### Exercises to complete
**1.** According to the passage on pharmacy school admissions, how many recommendation letters do pharmacy schools normally require?
**2.** Rewrite the part of the passage on pharmacy school admissions starting at "Fees and expenses" and ending at "soon be provided.", switching "government" to "federal government".
----- Passage provided
Required Recommendation letters
Normally, pharmacy schools require one up to four recommendation letters. Check the profile of your prospective school listed on PharmCAS to know what kind of recommendation letter is acceptable for that school. As a general norm, recommendation letters from reliable professors in science and pharmacists who are aware of you qualifications are highly acceptable.
Fees and expenses in a pharmacy school
The expenses and fees you will be spending to earn a Pharm.D is more expensive compared to other undergraduate programs. Even if you receive scholarships or grants from the government in earning an undergraduate program, it may not be acceptable anymore in earning a Pharm.D. Thus, you might have to turn to student loans to pay these fees. However, it is ideal that you process your application in FAFSA to make sure that you can avail of certain loans from the government. There are also other available scholarships, local, national, online, corporate or those offered by the school. Try them. It will be a big help to avoid student loans. A scholarship worth $1000 is already a big help because this is an amount chopped off from your student loan. Lists of available scholarships will soon be provided.
----------
----- Data extracts
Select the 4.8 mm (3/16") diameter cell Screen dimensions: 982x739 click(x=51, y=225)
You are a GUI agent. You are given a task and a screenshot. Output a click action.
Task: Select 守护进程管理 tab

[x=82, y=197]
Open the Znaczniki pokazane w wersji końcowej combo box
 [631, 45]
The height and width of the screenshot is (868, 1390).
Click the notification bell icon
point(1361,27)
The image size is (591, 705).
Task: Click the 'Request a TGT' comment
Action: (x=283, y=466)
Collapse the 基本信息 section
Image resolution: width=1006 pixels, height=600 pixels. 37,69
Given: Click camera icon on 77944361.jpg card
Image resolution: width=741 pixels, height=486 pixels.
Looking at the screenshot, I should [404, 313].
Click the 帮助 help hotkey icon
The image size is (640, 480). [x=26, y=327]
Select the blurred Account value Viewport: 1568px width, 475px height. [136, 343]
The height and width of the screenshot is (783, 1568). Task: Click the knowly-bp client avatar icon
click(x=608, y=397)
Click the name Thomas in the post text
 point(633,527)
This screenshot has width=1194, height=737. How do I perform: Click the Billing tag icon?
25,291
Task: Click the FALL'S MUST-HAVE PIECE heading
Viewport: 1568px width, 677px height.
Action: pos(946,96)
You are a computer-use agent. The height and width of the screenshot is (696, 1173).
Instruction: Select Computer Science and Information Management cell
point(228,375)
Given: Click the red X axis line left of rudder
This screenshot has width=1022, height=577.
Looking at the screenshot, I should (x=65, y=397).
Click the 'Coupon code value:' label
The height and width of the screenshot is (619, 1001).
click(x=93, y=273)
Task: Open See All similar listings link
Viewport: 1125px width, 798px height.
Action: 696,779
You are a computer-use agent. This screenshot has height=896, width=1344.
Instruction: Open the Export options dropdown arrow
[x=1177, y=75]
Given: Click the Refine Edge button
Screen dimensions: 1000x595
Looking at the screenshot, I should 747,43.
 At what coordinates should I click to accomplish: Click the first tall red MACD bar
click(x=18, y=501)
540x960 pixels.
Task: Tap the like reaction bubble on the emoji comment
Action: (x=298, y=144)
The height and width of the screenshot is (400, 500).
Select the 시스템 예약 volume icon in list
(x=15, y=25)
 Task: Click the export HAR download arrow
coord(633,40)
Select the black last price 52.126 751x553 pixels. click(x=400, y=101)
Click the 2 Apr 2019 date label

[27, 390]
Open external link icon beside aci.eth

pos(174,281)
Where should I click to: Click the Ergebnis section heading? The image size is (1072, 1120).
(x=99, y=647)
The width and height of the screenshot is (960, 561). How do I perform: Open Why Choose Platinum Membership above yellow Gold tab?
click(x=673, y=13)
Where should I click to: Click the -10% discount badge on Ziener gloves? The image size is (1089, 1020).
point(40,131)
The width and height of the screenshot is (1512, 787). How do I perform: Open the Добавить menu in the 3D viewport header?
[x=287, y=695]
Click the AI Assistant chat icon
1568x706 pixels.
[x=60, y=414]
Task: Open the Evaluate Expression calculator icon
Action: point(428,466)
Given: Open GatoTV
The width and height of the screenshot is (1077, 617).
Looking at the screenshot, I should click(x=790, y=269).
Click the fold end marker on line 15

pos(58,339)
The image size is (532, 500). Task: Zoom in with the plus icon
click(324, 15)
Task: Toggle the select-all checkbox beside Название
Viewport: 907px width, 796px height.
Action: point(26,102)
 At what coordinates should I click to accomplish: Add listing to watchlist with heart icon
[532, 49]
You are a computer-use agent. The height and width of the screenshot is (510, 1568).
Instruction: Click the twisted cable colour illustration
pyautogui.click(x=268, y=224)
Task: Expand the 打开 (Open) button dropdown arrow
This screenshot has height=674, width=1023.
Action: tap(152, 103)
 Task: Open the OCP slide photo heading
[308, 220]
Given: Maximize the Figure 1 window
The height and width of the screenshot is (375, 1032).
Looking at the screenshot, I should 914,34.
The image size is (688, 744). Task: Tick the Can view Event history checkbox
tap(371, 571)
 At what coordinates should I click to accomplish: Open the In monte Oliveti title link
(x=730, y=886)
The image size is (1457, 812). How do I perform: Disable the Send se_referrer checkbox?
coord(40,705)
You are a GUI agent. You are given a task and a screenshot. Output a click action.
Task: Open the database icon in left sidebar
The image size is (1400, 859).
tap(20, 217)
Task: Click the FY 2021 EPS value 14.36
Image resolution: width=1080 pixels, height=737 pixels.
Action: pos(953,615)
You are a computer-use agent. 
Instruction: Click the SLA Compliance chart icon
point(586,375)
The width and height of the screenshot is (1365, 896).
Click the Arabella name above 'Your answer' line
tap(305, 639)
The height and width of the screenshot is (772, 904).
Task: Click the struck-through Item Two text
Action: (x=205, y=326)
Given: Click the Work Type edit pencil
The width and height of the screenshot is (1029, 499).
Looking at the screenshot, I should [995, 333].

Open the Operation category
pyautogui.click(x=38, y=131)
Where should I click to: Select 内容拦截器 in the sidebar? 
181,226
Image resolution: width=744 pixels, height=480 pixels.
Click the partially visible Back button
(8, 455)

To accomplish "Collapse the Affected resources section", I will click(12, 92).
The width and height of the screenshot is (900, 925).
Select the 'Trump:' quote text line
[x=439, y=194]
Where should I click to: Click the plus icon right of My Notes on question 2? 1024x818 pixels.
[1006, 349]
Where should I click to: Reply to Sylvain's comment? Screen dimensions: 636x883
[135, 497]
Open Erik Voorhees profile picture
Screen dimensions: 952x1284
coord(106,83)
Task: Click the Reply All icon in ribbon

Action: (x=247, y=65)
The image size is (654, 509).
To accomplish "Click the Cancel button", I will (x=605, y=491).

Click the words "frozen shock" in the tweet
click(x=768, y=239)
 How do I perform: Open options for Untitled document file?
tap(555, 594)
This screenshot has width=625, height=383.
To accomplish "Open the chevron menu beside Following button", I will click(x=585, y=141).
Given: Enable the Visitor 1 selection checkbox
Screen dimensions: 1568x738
----------
### Task-by-task solutions
**1.** Pharmacy schools normally require one up to four recommendation letters.

**2.**
Fees and expenses in a pharmacy school
The expenses and fees you will be spending to earn a Pharm.D is more expensive compared to other undergraduate programs. Even if you receive scholarships or grants from the federal government in earning an undergraduate program, it may not be acceptable anymore in earning a Pharm.D. Thus, you might have to turn to student loans to pay these fees. However, it is ideal that you process your application in FAFSA to make sure that you can avail of certain loans from the federal government. There are also other available scholarships, local, national, online, corporate or those offered by the school. Try them. It will be a big help to avoid student loans. A scholarship worth $1000 is already a big help because this is an amount chopped off from your student loan. Lists of available scholarships will soon be provided.